### Problem description
Reproduce the entries below, switching every "money" to "price tag" and leaving everything else unchanged.

### Data shown
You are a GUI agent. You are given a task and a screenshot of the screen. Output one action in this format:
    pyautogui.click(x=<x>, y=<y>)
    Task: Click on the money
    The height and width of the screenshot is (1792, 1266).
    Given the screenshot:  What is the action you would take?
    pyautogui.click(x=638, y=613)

### Task response
You are a GUI agent. You are given a task and a screenshot of the screen. Output one action in this format:
    pyautogui.click(x=<x>, y=<y>)
    Task: Click on the price tag
    The height and width of the screenshot is (1792, 1266).
    Given the screenshot:  What is the action you would take?
    pyautogui.click(x=638, y=613)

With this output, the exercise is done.